Embracing that element of fun would seem to be the way to go with the Pro Bowl, but the NFL operates exclusively in the language of significance, big all-caps statements about PRIDE and MEANING. That the NFL is trying to get fans to feel some type of way -- or at least favorite and retweet -- about #TeamRice or #TeamSanders gives us that sort of Mr. Plow Rap feeling because the very attempt is so transparently clueless and so futile. But there's a subtler bummer running through it -- the NFL doesn't trust football-the-game as much as it trusts NFL-the-brand, and so it falls back on its reflexive tendency to go flying over-the-top in a blaze of Blue Angel flyovers and purposeful NFL Films horns.

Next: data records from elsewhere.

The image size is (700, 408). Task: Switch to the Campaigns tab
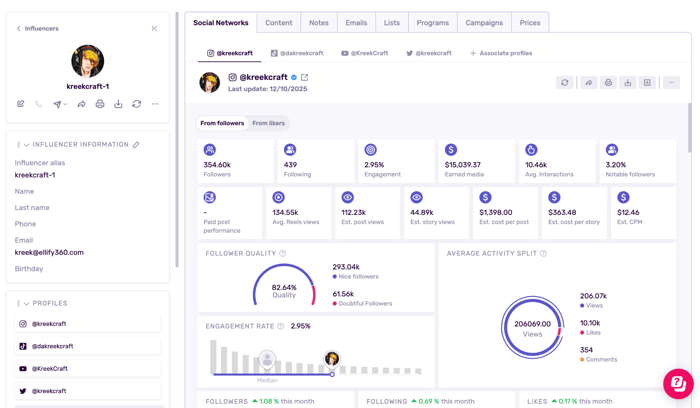(x=484, y=22)
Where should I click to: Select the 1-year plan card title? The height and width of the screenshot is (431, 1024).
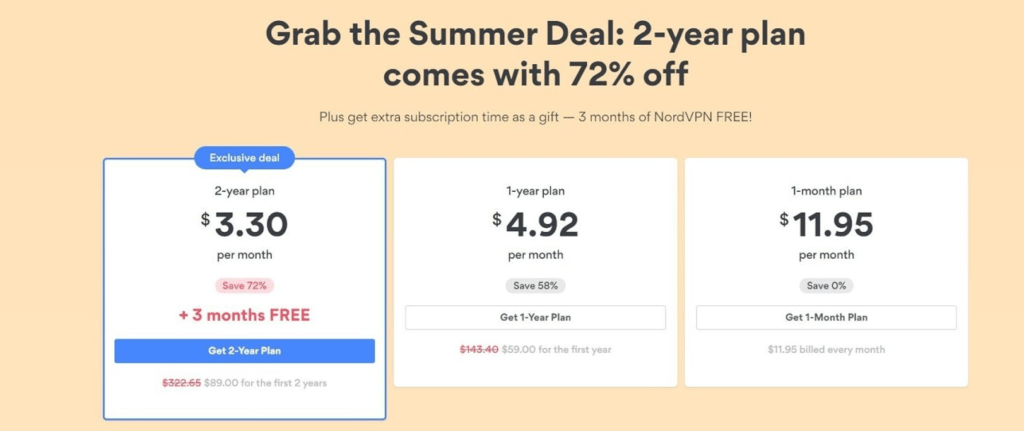point(536,191)
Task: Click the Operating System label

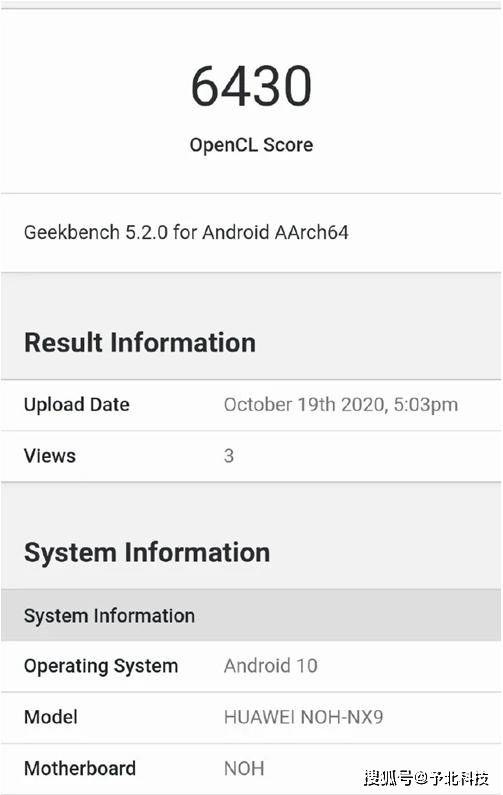Action: click(101, 666)
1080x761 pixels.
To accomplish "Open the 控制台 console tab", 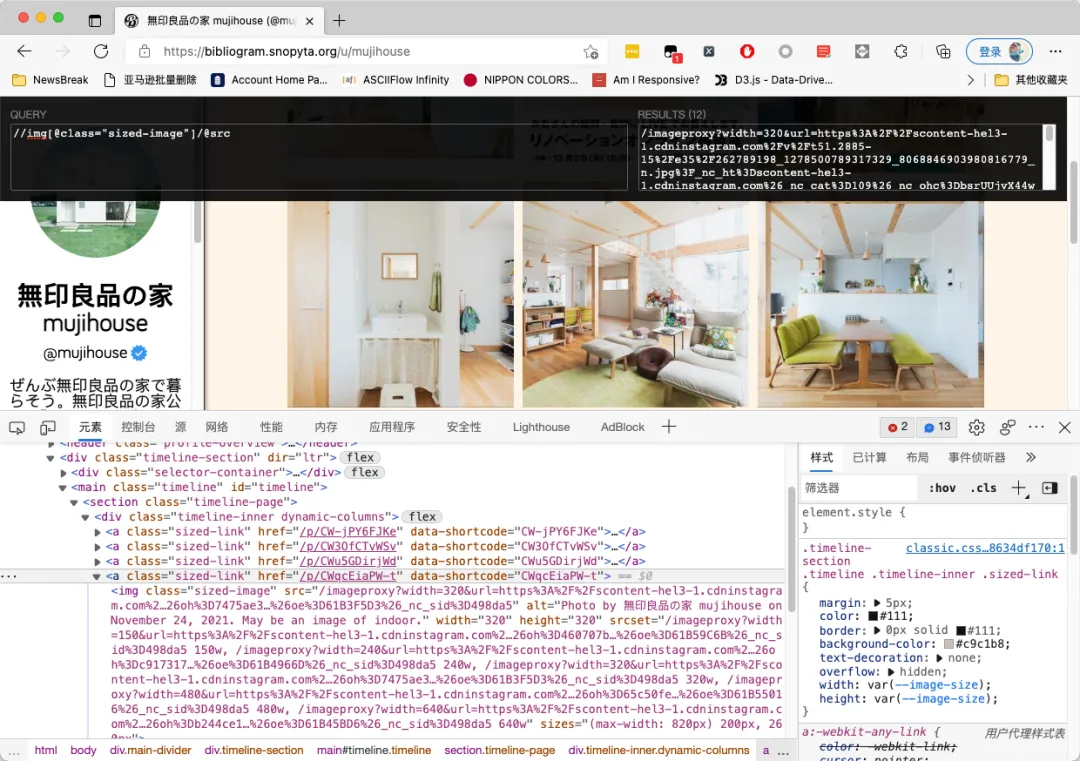I will [x=138, y=427].
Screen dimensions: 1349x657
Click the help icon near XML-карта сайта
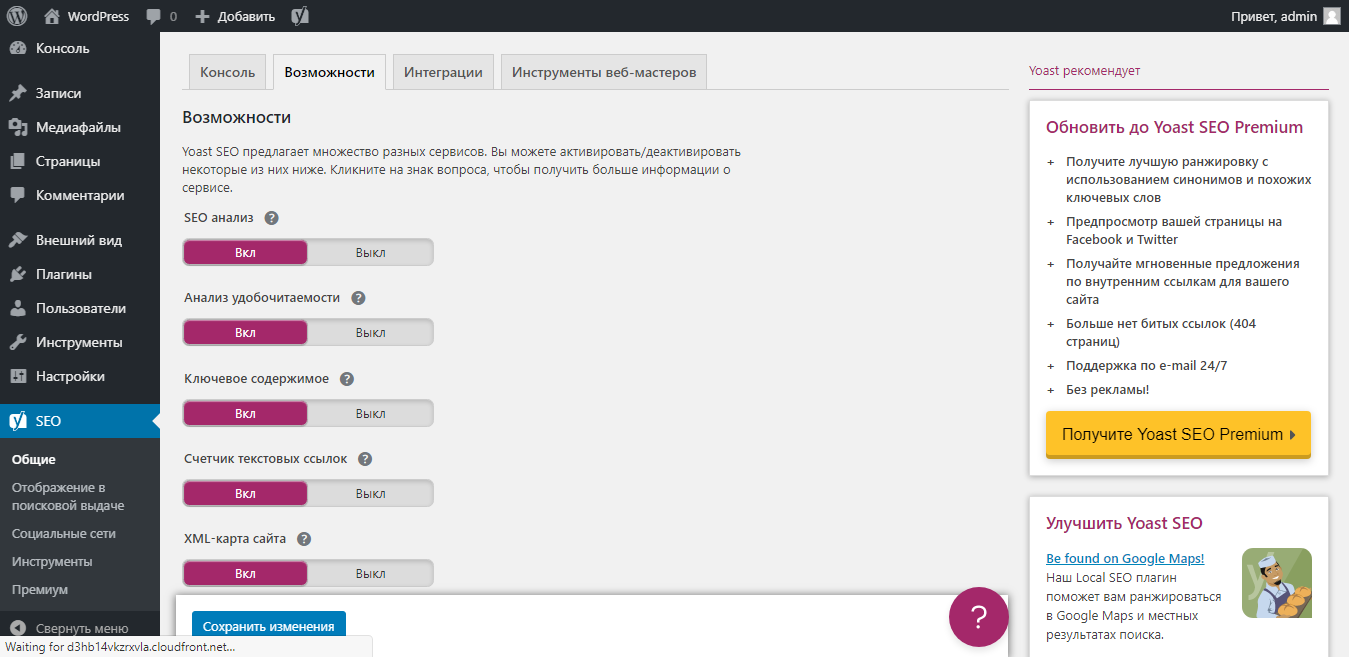point(306,538)
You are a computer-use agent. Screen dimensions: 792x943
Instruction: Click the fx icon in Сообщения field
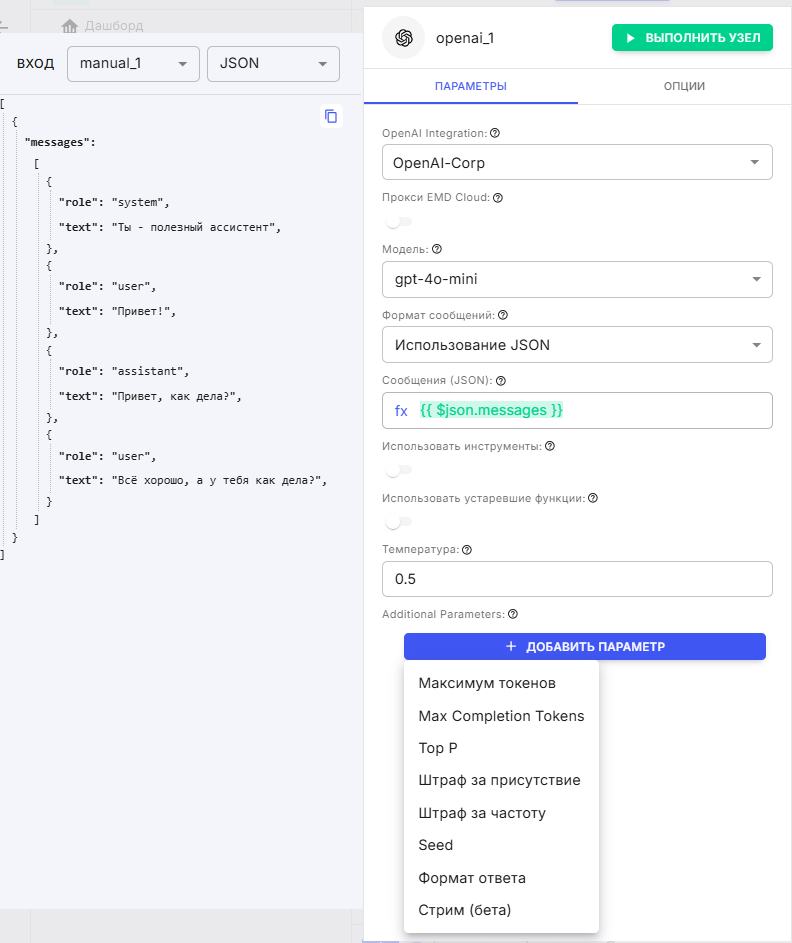[x=401, y=411]
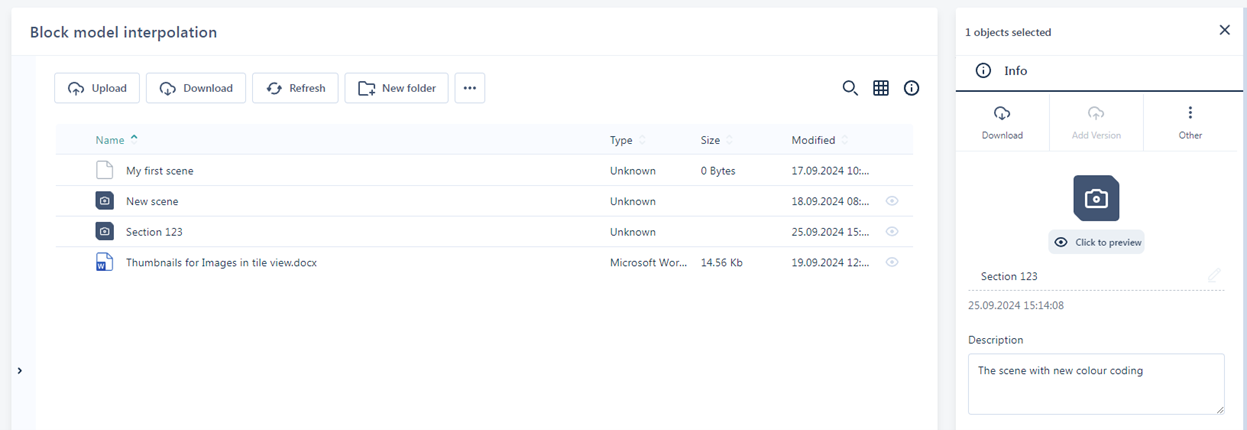
Task: Click the large scene camera thumbnail
Action: [x=1096, y=198]
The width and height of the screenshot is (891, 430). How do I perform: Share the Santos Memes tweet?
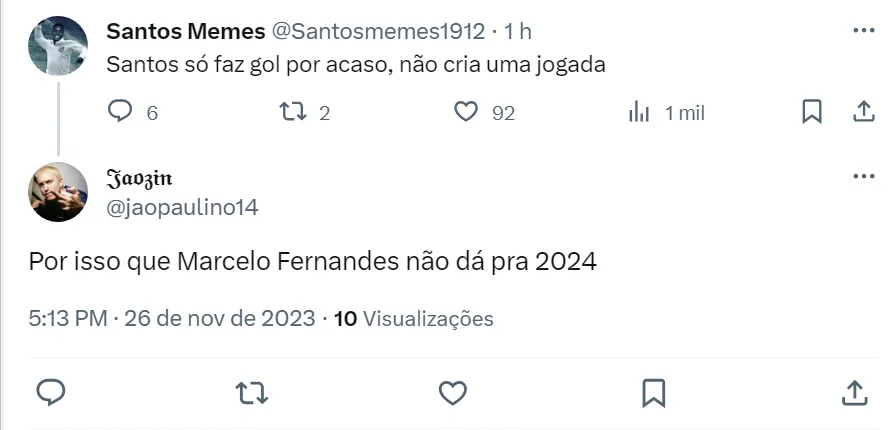(x=863, y=112)
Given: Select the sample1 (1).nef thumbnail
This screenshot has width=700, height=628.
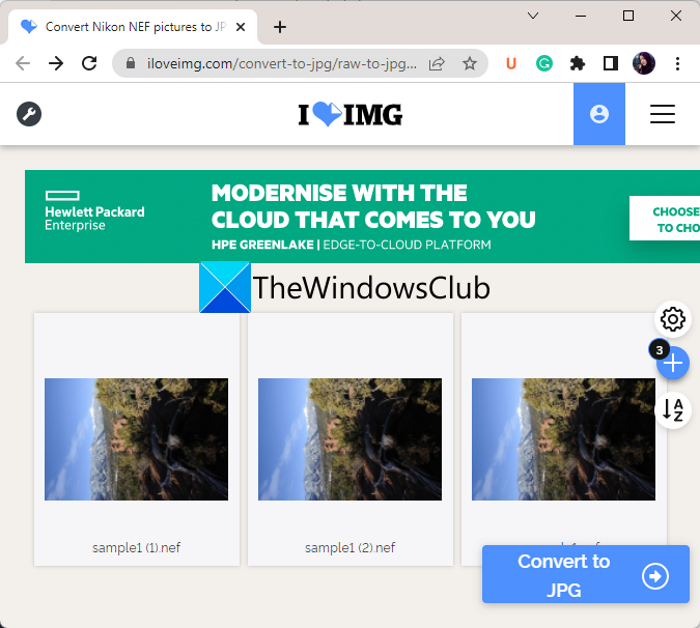Looking at the screenshot, I should 136,439.
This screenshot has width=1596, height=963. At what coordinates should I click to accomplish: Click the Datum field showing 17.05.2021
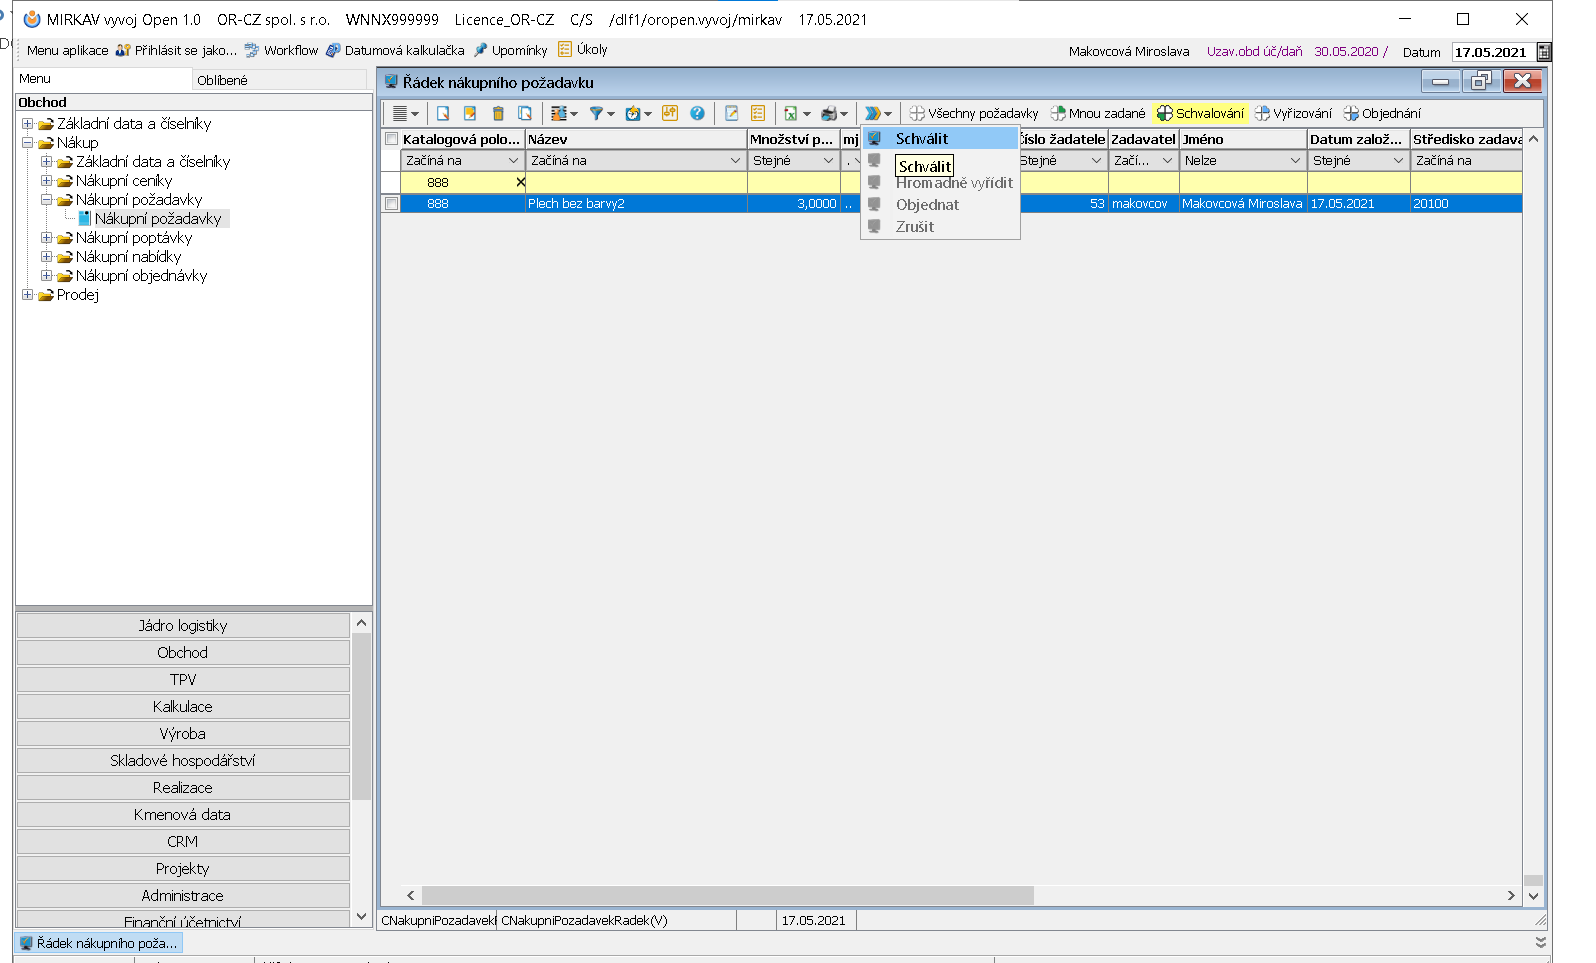pos(1490,52)
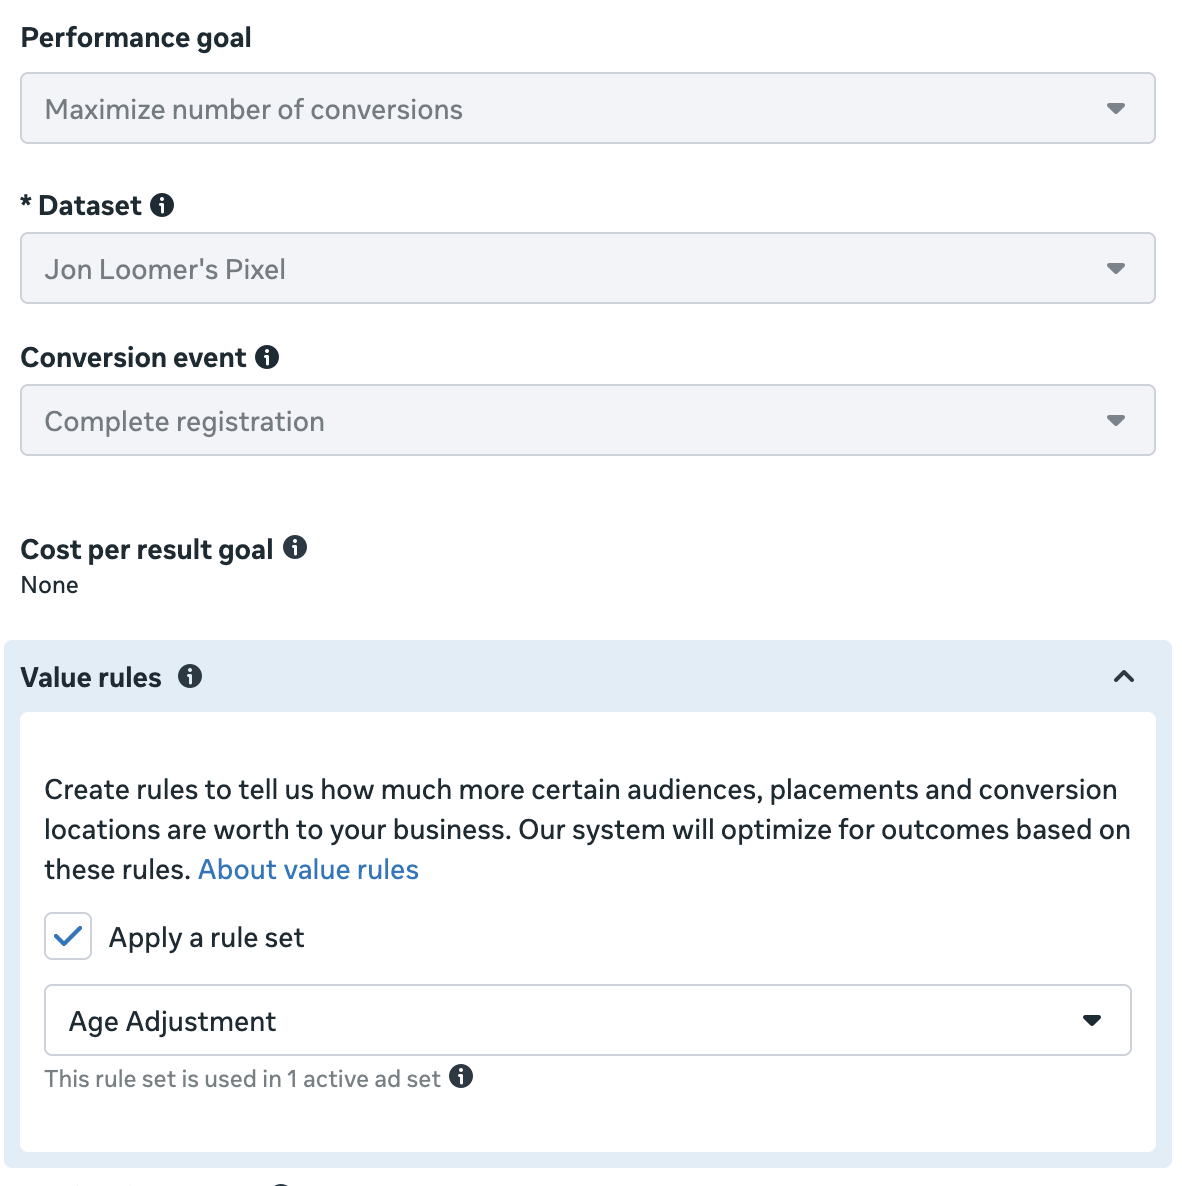Click the caret arrow in Complete registration field
This screenshot has height=1186, width=1182.
click(1116, 420)
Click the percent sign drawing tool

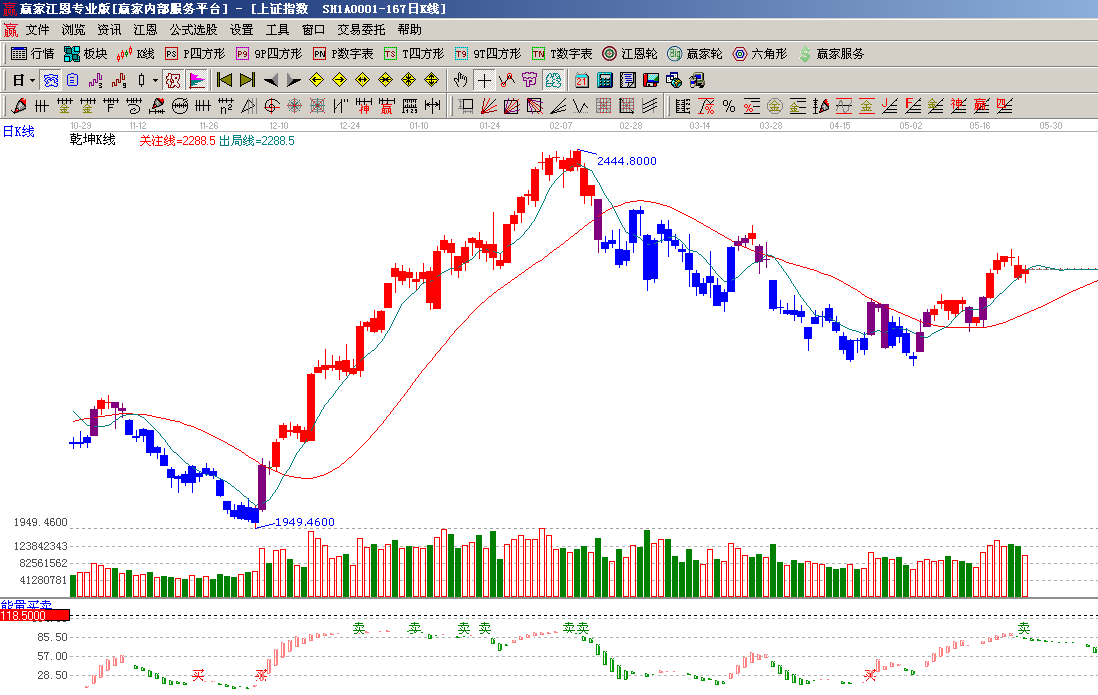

If the NFL decided that the Pro Bowl should be played like a pickup football game -- with a keg on the sidelines, maybe, and players wearing no equipment at all, calling their own penalties and playing the sort of goonish tackle or two-hand-touch people play in parks -- it would probably be a blast to watch. Football is fun, after all, and it's more fun when the best football players are playing it. But to consider that would require the NFL to think and act in a way that it just cannot do. The NFL, all things considered, is just more comfortable sticking with the hashtags and the booming, laughably misplaced pomp. It's not going to work, sure, but it's just easier to apply all that big dumb significance on an exhibition that, at bottom, just wants to have fun.